■ **Supplied entries**:
━━━
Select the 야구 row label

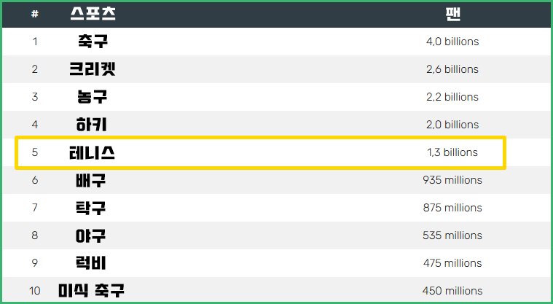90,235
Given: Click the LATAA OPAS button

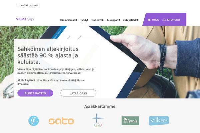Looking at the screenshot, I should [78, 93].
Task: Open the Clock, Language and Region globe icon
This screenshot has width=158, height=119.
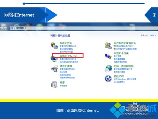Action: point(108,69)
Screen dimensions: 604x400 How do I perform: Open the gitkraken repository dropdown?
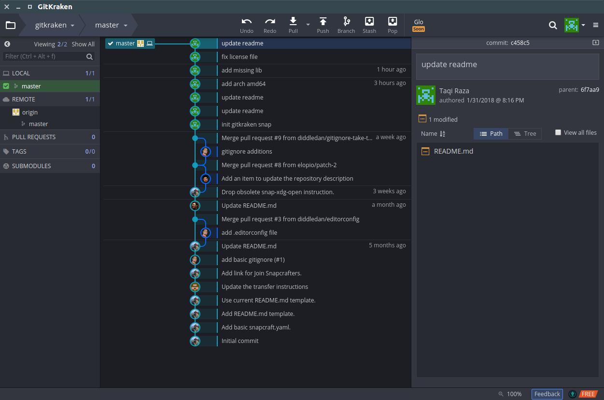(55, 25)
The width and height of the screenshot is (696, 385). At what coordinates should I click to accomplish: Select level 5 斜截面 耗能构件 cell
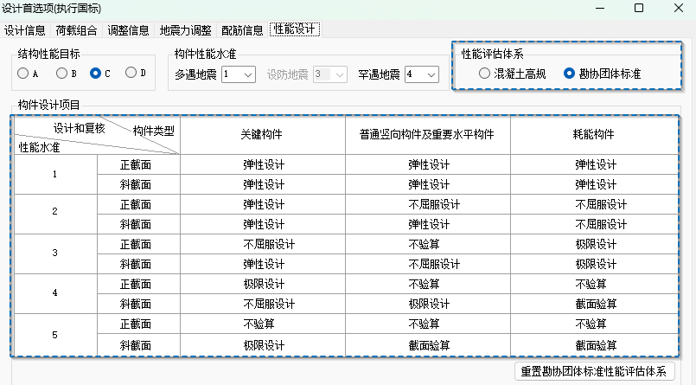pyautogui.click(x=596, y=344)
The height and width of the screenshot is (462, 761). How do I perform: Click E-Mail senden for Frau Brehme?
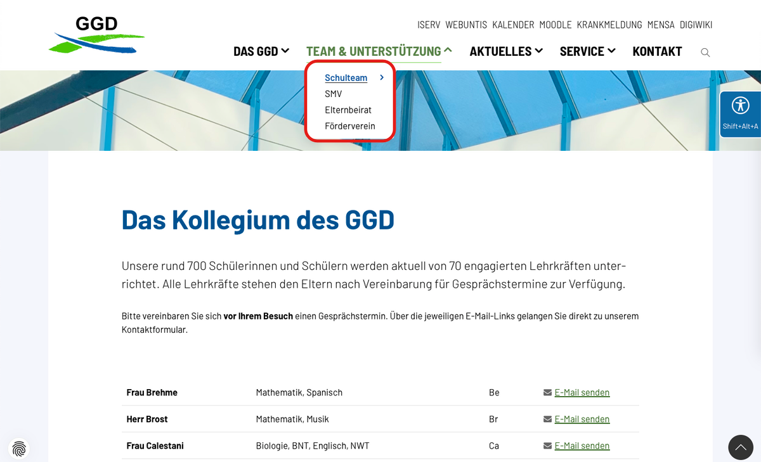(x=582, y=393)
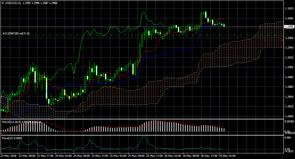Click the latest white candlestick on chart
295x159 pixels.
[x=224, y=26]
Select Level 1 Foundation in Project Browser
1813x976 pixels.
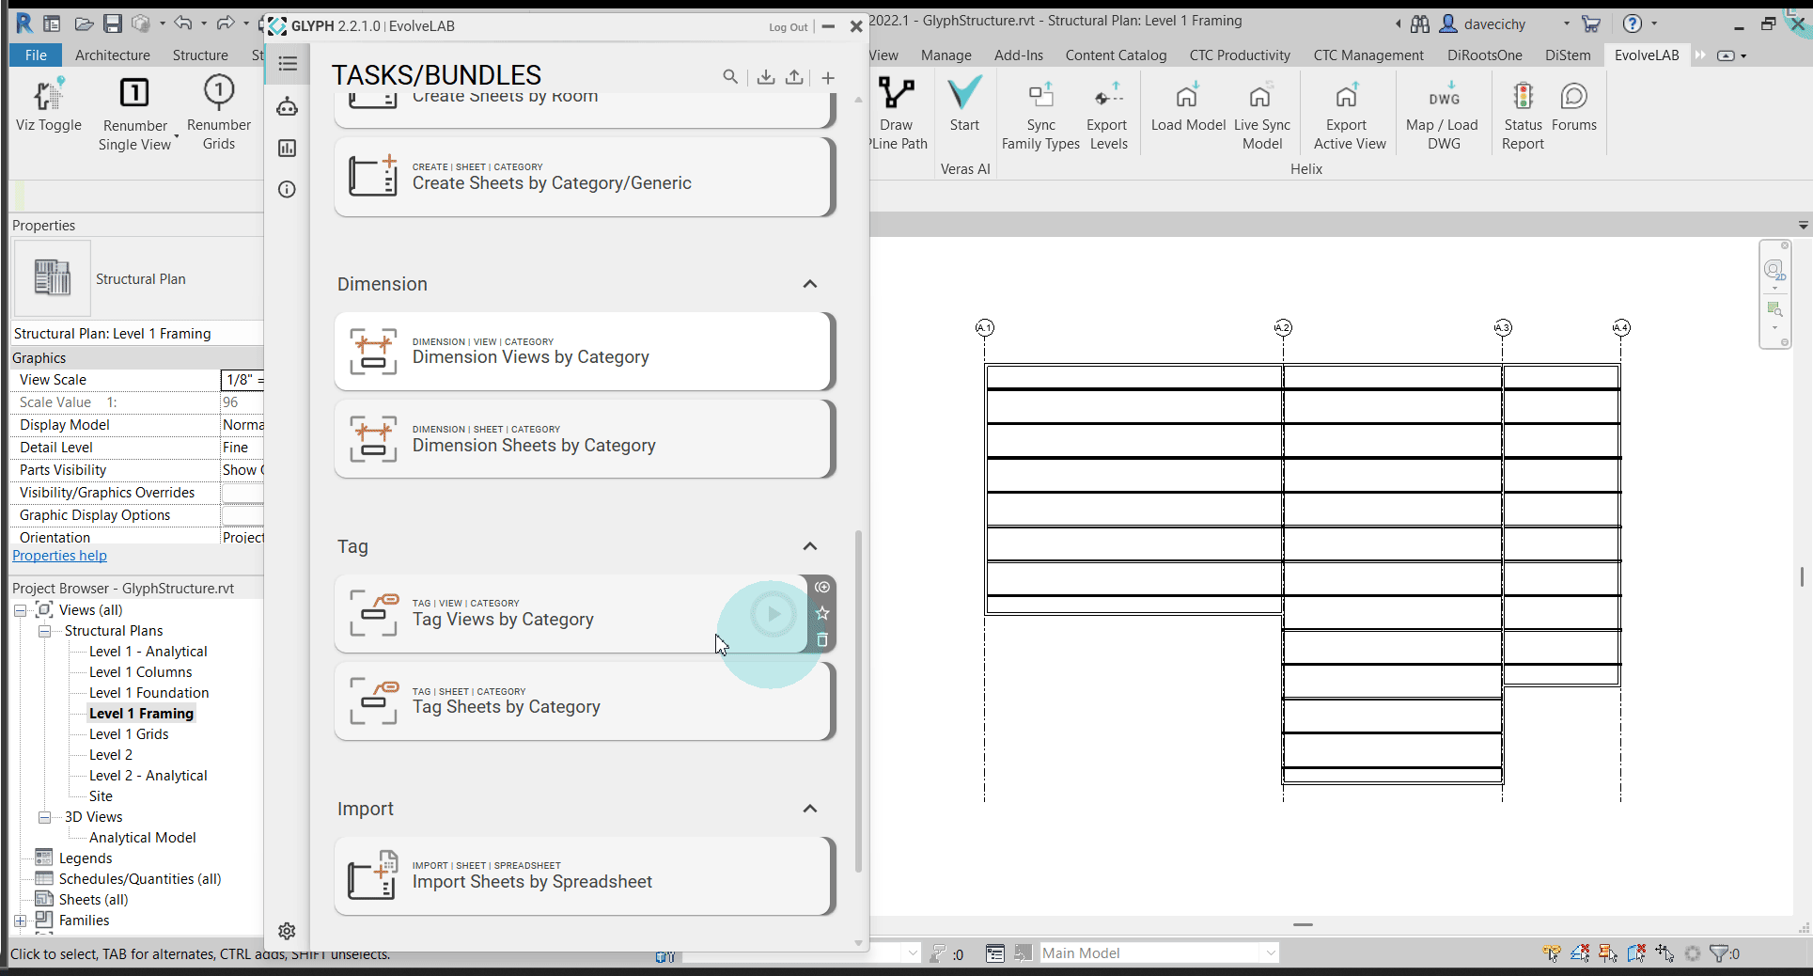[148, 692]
━━━
■ **Exercise instructions**: Print the whole listing above again, line for line and with every character unchanged, leaving out the pictures.

■ **Exercise solution**:
Select the 야구 row label

90,235
Given: Click the LATAA OPAS button

Looking at the screenshot, I should [78, 93].
Task: Open the Clock, Language and Region globe icon
This screenshot has width=158, height=119.
Action: point(108,69)
Screen dimensions: 604x400 How do I perform: Open the gitkraken repository dropdown?
(55, 25)
The width and height of the screenshot is (696, 385). At what coordinates should I click to accomplish: Select level 5 斜截面 耗能构件 cell
pyautogui.click(x=596, y=344)
The height and width of the screenshot is (462, 761). How do I perform: Click E-Mail senden for Frau Brehme?
(x=582, y=393)
Click the latest white candlestick on chart
295x159 pixels.
[x=224, y=26]
Select Level 1 Foundation in Project Browser
1813x976 pixels.
[148, 692]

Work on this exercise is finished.